Doghouse Recruitment is seeking a Senior/Staff Site Reliability Engineer to join their client's team building a cloud platform for high-throughput, compute-heavy workloads. The role involves owning production reliability, defining SLIs/SLOs, and improving deployment safety while working in a bare-metal environment.
Responsibilities:
- Define SLIs/SLOs
- Run error budget conversations
- Ship changes that reduce incidents and improve latency (p95/p99)
- Build automation to kill toil
- Improve deployment safety (canary/rollback)
- Turn observability into signal rather than noise
Requirements:
- Extensive Production Engineering experience running bare metal / on-prem / data center infrastructure (not public cloud only)
- Deep hands-on expertise in Linux systems debugging and performance (CPU, memory, IO, - level behaviors)
- Strong understanding of networking (DNS/TCP/TLS, latency, packet loss, congestion, troubleshooting under load)

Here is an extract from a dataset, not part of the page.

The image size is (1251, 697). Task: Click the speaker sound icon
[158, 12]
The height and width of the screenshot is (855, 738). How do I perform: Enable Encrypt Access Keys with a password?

- Strong Kubernetes experience beyond manifests: scheduler behavior, autoscaling edge cases, kubelet pressure/evictions, etcd/control plane
- Experience with Terraform, Docker, Helm, and modern CI/CD practices
- Strong coding skills are required for this role either in Go, and/or Python, beyond automation scripting - Real engineering capability is a must
- Experience in Low Latency environments